Featuring the ideas of cheese expert Paul Kindstedt, this TED-Ed video is a quick animated look at the history of cheese and cheesemaking over the last 10000 years.

The best indication of ancient cheese-making lies in pottery fragments that migrating peoples left behind as they moved to new locations. Neolithic peoples sometimes stored cheese and butter in pottery vessels, which left embedded residues of milkfat in the pottery. Even after thousands of years, these ancient milkfat residues can be identified by sophisticated archaeochemical techniques. By following the pottery trail, it is possible to reconstruct the movement of Neolithic cheesemakers out of the Fertile Crescent into northwest Turkey, and then westwards to Europe, where cheese-making evolved into countless new varieties, and eastwards to the Eurasian steppes. With respect to Africa, it is still unclear whether cheese-making arrived from the Fertile Crescent or developed independently there.

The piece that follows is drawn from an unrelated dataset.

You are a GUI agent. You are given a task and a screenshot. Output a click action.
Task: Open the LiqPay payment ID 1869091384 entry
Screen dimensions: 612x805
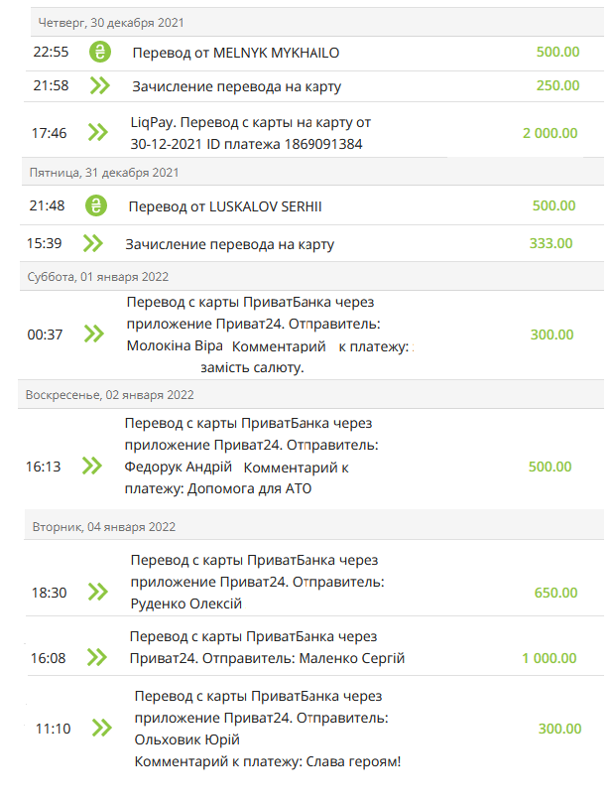click(312, 133)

Kindstedt is the author of Cheese and Culture: A History of Cheese and its Place in Western Civilization and is based at the University of Vermont, not too far from where I live in VT, land of plentiful hyper-local cheeses…the nearest cheese-making dairy is 1/4 mile from my house. Some of Kindstedt’s recent research uses techniques like x-ray diffractometry to study stuff like crystal formation and packing density in cheeses, which takes me back to my research days in college studying the structure of glass. What a fun thing, to discover a whole new vector into cheese appreciation! (via open culture)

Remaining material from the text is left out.